The genome index for hg38 and the methylome for SRX012345 are the same as explained above (each is two files). The intervals.bed file may contain any number of columns, but the first 3 columns must be in 3-column BED format: chrom, start, stop for each interval. The output in the local_output.bed file should be consistent with the information in the command:

dnmtools roi -o intervals.roi intervals.bed SRX012345.xsym.gz

The format of these output files are different, but the methylation levels on each line (i.e., for each interval) should be identical. Note that dnmtools roi can fail if intervals are nested, while xfr query command will still work.

Running a transferase server

The server command can be tested first locally by using two terminal windows. The steps here assume you have the genome index for hg38 and a methylome named SRX012345. If you have some other methylome it's fine, just substitute the name. These files should be in directories named methylomes and indexes for this example. The methylome directory will contain files with .m16 and .m16.json extensions; these correspond to the methylomes that can be served and must be in pairs. For every .m16 file there must be a .m16.json file, and vice-versa. The indexes directory will contain the files ending with .cpg_idx and .cpg_idx.json; these are index files for each relevant genome assembly. For now, using the above examples, we would have a single index and a single methylome. Here is a command that will start the server:

xfr server -v debug -s localhost -p 5000 -m methylomes -x indexes

Above, the arguments indicate to use the host localhost with port 5000. Note that this will fail with an appropriate error message if port 5000 is already be in use, and you can just try 5001, etc., until one is free. The hostname can also be specified numerically (in this example, 127.0.0.1). The -v debug will ensure you see info beyond just the errors. This informtion is logged to the terminal by default. The server can also be run in detached mode, but if you don't know what that means, you don't likely have any reason to do it.

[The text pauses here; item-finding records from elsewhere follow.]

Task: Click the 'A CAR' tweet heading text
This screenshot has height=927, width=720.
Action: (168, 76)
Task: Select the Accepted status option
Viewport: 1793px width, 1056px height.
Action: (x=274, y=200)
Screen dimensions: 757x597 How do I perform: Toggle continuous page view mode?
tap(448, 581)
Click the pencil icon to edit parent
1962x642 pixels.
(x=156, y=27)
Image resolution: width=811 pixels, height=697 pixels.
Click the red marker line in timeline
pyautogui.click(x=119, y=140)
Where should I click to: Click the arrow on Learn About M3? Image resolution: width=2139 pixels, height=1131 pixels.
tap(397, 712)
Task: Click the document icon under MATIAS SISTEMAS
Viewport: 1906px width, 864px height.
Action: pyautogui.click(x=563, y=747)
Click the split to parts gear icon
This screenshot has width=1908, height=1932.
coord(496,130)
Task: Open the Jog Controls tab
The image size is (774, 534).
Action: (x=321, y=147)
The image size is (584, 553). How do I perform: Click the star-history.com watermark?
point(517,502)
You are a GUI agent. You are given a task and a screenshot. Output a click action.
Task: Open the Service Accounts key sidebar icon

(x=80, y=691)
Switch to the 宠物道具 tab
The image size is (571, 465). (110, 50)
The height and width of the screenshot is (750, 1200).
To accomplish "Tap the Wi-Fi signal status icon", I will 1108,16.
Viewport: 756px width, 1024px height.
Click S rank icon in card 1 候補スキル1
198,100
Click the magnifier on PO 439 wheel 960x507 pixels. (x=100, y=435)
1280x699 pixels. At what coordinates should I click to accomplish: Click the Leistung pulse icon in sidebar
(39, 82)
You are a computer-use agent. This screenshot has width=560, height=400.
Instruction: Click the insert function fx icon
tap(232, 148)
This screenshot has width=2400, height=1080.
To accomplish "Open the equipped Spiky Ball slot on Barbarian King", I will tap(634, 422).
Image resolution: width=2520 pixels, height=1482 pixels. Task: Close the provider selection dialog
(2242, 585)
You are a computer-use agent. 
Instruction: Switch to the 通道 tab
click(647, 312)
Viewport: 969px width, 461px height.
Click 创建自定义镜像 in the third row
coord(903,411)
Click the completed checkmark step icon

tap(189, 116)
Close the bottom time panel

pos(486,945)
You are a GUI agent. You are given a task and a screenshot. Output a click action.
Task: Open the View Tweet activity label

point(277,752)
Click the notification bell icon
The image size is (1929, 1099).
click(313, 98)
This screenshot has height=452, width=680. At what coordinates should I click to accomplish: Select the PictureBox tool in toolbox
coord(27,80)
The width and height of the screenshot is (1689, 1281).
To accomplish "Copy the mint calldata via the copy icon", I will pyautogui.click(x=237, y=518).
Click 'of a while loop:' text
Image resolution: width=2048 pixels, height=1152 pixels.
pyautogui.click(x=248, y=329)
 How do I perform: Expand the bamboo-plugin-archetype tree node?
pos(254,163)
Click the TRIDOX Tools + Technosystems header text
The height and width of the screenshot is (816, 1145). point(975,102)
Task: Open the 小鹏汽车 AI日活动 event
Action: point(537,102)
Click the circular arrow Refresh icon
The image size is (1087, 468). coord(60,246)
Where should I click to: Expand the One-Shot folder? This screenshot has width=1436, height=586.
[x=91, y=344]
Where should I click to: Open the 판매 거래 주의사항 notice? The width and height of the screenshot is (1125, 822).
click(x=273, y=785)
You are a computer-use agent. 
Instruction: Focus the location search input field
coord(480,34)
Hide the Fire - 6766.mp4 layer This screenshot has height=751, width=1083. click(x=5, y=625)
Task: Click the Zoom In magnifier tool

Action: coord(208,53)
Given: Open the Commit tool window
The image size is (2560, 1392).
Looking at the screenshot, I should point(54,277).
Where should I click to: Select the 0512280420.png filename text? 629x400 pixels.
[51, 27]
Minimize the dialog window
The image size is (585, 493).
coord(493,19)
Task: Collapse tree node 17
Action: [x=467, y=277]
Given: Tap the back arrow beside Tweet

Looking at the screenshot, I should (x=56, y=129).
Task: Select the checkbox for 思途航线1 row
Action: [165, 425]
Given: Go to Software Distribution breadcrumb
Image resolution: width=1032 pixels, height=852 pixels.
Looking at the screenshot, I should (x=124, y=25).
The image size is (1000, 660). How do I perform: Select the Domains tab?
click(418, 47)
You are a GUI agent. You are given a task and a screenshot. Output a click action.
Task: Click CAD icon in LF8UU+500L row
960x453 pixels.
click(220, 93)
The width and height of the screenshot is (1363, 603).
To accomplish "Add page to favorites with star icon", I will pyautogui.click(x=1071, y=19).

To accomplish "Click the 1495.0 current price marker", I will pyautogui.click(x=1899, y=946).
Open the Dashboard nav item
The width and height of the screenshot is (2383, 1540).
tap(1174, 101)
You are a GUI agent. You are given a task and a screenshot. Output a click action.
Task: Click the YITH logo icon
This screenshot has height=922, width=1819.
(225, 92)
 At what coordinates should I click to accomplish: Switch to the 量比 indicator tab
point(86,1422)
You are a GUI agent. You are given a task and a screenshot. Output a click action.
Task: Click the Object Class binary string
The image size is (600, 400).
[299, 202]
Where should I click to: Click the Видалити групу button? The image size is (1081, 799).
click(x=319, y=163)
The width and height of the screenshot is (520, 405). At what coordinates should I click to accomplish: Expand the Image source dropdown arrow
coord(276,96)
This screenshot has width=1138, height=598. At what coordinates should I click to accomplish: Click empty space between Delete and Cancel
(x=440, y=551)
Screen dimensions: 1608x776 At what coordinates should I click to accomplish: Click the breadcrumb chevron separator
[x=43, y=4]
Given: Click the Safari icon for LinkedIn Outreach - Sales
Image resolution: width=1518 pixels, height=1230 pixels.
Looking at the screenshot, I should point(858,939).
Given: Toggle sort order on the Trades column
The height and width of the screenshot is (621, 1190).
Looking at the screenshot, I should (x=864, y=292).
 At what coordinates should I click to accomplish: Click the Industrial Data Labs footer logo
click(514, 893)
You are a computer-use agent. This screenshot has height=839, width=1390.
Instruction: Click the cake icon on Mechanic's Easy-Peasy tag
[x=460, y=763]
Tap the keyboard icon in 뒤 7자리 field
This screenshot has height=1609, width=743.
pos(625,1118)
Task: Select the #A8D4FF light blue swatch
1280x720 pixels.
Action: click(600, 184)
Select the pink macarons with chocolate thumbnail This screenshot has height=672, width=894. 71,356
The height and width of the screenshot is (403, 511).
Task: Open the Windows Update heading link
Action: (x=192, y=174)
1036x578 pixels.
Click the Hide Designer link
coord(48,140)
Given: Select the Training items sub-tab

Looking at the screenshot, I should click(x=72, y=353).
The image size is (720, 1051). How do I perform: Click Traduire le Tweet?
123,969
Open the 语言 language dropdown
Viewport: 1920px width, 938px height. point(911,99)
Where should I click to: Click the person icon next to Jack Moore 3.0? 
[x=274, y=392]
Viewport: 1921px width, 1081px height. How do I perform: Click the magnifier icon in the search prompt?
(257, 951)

Run the query command remotely

We will assume for now that "remote" server is running on the local machine (localhost) and using port is 5000 (the default). You would have started this in the previous step using a different terminal window. The following command should give identical results to the earlier xfr query command:

xfr query -v debug -s localhost -x indexes \
    -o remote_output.bed -m SRX012345 -i intervals.bed

Note that now SRX012345 is not a file. Rather, it is a methylome name, and should be available on the server. If the server can't find the named methylome, it will respond indicating that methylome is not available.